● Your instructions
In the passage below about Ciboodle's CRM products, what kind of contact centers are the products geared toward?

They have a strong product suite - in fact are one of the key reasons Forrester invented a category called process-focused CRM (good overview by Forrester CRM analyst leader Bill Band here). The products are geared toward highly complex, enterprise-level contact centers. The bulk of what they provide is a way to make sure that the 90% of the ordinary contact center/customer interactions that aren't a problem or complaint, remain that way. That's where they powerful business process engines and management capabilities come in from their Ciboodle Flow and Ciboodle One products. These products allow their customers to make sure that the experience of the customer in a multi-channel environment is one that the customer doesn't regret. Which, by the way, is more important to a business than an experience of a customer is constantly exceeding expectations.

● Record extracts
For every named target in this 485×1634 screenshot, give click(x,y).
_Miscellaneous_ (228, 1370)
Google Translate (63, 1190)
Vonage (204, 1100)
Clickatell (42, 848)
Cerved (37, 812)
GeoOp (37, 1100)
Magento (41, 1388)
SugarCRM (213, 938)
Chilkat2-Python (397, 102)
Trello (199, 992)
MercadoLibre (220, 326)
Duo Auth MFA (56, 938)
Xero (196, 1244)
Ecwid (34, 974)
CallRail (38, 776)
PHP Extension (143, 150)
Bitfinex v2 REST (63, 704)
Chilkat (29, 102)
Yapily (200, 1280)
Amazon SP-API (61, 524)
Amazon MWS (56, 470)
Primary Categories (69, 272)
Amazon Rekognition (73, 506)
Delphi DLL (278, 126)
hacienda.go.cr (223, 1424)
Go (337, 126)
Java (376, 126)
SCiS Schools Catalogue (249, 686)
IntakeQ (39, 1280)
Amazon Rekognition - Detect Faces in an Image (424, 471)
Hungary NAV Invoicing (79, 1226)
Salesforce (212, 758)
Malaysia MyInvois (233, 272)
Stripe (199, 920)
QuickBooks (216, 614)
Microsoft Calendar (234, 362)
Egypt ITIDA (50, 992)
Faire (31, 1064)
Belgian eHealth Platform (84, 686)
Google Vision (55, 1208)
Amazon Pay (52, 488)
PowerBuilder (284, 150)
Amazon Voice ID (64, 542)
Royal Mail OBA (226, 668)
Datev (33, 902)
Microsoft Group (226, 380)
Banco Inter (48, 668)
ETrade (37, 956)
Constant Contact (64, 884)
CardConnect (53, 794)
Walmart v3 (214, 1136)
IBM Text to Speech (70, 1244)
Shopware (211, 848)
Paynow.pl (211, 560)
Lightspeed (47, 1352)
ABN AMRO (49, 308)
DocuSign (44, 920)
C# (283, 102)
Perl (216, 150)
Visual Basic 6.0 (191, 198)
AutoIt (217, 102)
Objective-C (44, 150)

● Complete output
Highly complex, enterprise-level contact centers.